§ **Excerpted passage**:
---*---

The American Sexual Health Association is observing September as Sexual Health Month, in keeping with the World Association for Sexual Health designation of World Sexual Health Day. Sexually transmitted infections (STIs) are by far the most widespread sexual health conditions affecting both women and men. The Centers for Disease Control estimates that there are approximately 20 million new cases of STIs in the United States annually. STIs can pose serious health issues, especially for women, because they may progress to pelvic inflammatory disease (PID), infertility and cervical cancer.
The Number and Variety of Pathogens Make It Challenging to Address STIs
Controlling STIs is challenging because of the variety of pathogens and the proliferation of strains, including high-risk and drug-resistant variants. Bacterial pathogens include Neisseria gonorrhea (NG), Chlamydia trachomatis (CT) and the Treponema pallidum subpecies pallidum (Tp pallidum), responsible for syphilis. Mycoplasma genitalium (MG) is another bacterial STI that is less known but more common than gonorrhea. Viral pathogens affecting sexual health include human papillomavirus (HPV), herpes simplex virus 2 (HSV-2) and human immunodeficiency virus (HIV). Infections with the protozoan Trichomonas vaginalis (TV) are also common.
The development of effective vaccines for high-risk strains of human papillomavirus (HPV) is a major success story in the recent history of sexual health. However, control of HPV remains limited. Only about 48% of adolescents in the US are vaccinated. Furthermore, existing antivirals are not recommended for treatment of HPV infections. Treatment of HPV lesions or warts is ablative or immunomodulatory.
Drug-Resistant STIs Threaten Public Health
Antibiotic treatment of the leading bacterial STIs is another major success story, but emergent threats like MG and multidrug-resistant versions of more familiar STIs pose new challenges for detection and treatment. For example, screening tests for gonorrhea and chlamydia are widely used but tests for MG are not. The need for effective therapeutics for multi-drug resistant bacterial and protozoan STIs is pressing. In Antibiotic Resistance Threats in the United States, 2013, drug-resistant gonorrhea was one of three threats that CDC designated as urgent.
Health Decisions’ Wish for Sexual Health Month
Health Decisions’ wish for sexual health month is for an opportunity to test a new generation of STI diagnostics, prophylactics and therapeutics. The Health Decisions clinical team has conducted studies of a variety of STI diagnostics, including tests for high-risk HPV, chlamydia and gonorrhea. Our experience also includes conducting studies of vaginal microbicides, antivirals for HIV and antibiotics for bacterial infections of the reproductive system. Health Decisions considers studies of novel products to detect, prevent or treat STIs a top priority because sexual and reproductive health are essential for the well-being of women and men worldwide.

---*---

§ **Supplied information**:
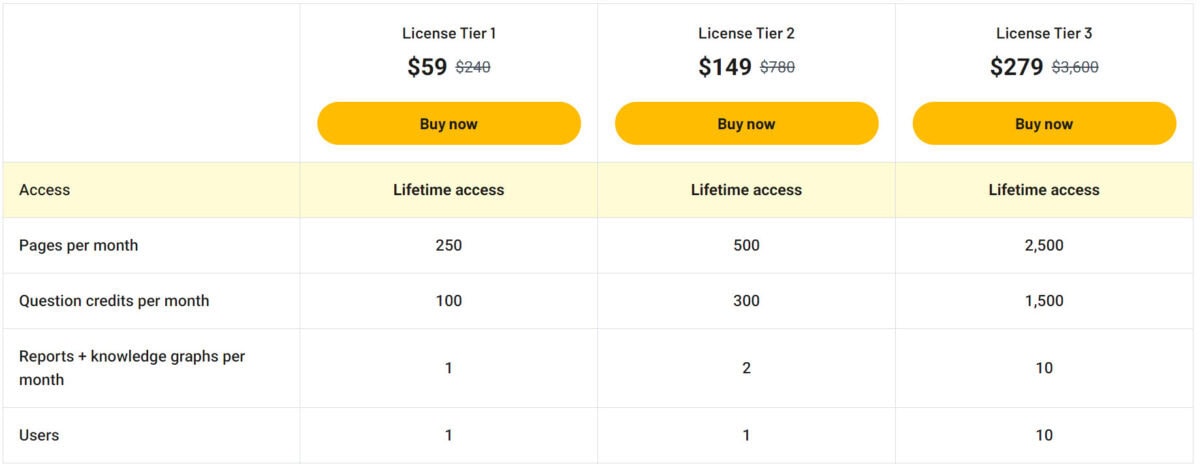1200x464 pixels.
Task: Click the crossed-out $3,600 original price
Action: (1076, 68)
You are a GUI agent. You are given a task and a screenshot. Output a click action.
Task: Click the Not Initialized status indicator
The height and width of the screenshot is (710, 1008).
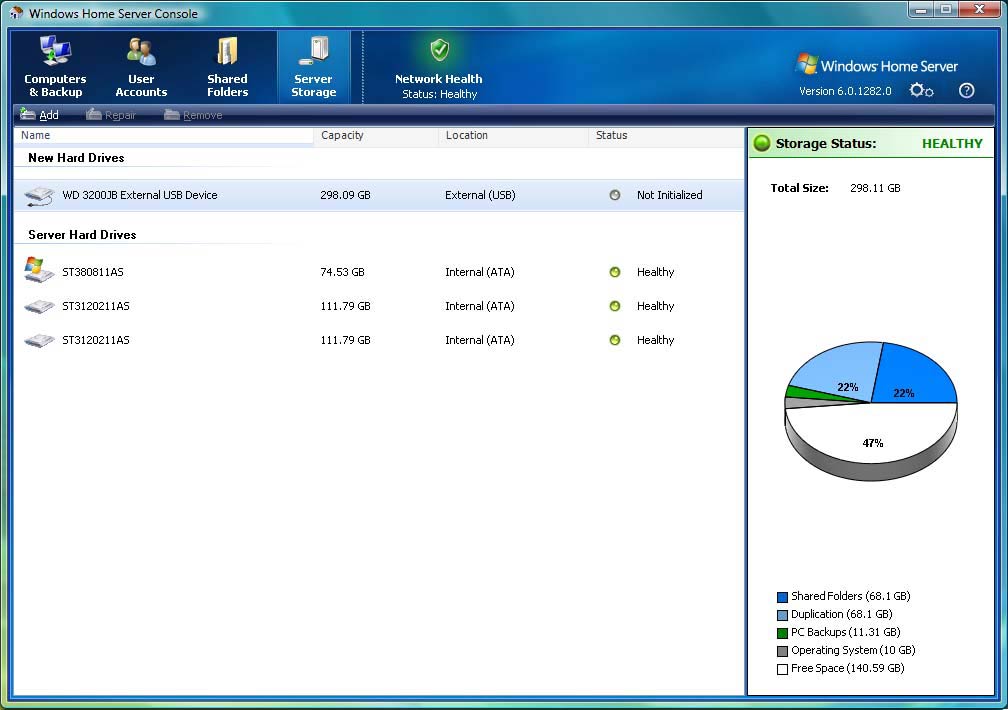(615, 195)
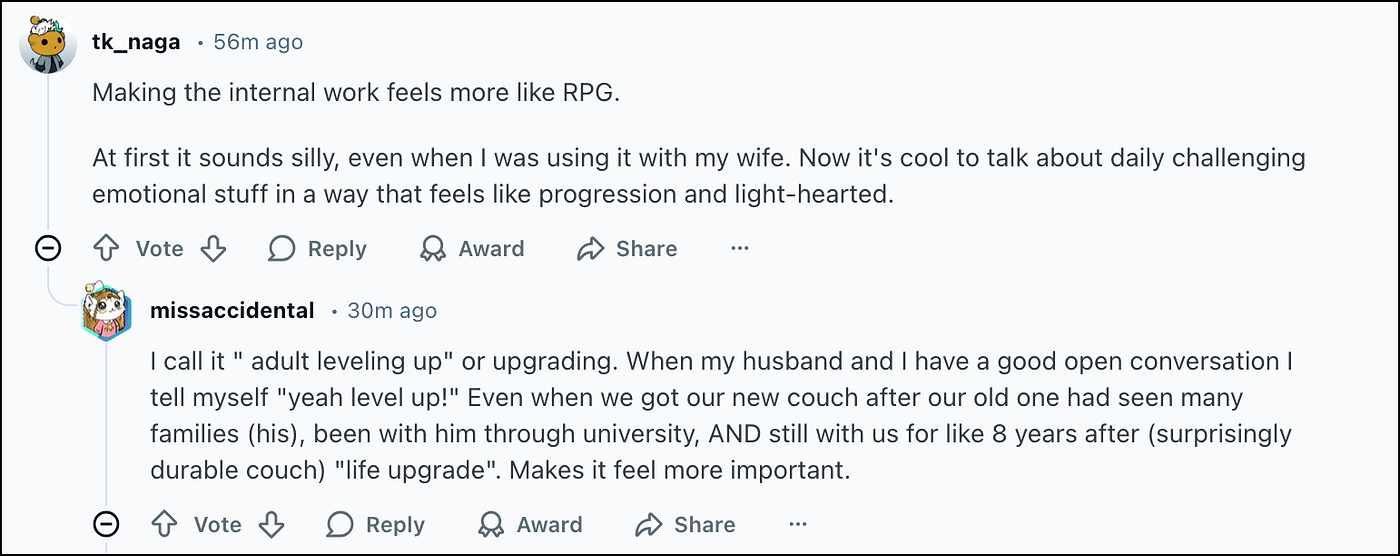Share missaccidental's reply
This screenshot has height=556, width=1400.
(x=686, y=524)
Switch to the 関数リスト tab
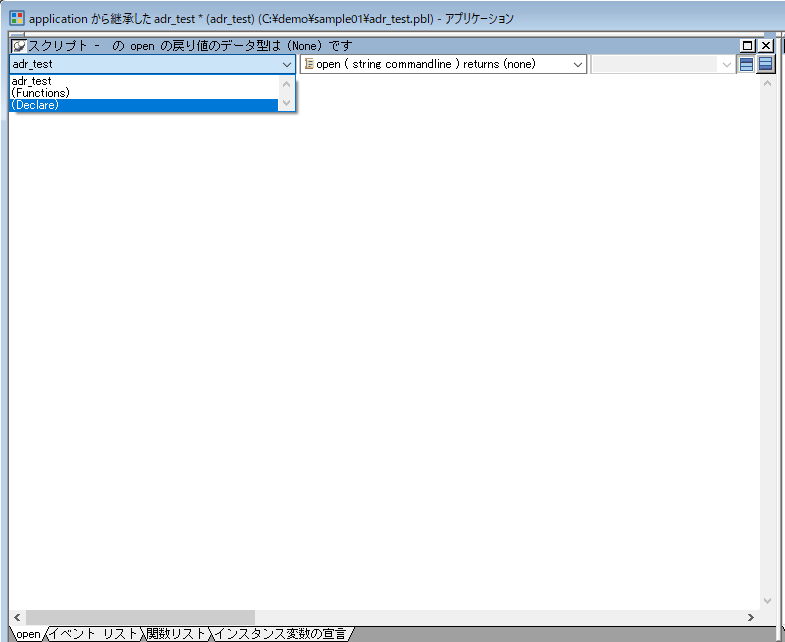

---*---

§ **Aim of the task**:
Check each statement against the Sexual Health Month text and answer yes or no, quoting the words that settle it. (a) Mycoplasma genitalium is more common than gonorrhea. (b) Existing antivirals are recommended for treating HPV infections. (c) Tests for MG are used as widely as screening tests for gonorrhea and chlamydia.

§ **Solved exercise**:
(a) Yes: "Mycoplasma genitalium (MG) is another bacterial STI that is less known but more common than gonorrhea."
(b) No: "existing antivirals are not recommended for treatment of HPV infections."
(c) No: "screening tests for gonorrhea and chlamydia are widely used but tests for MG are not."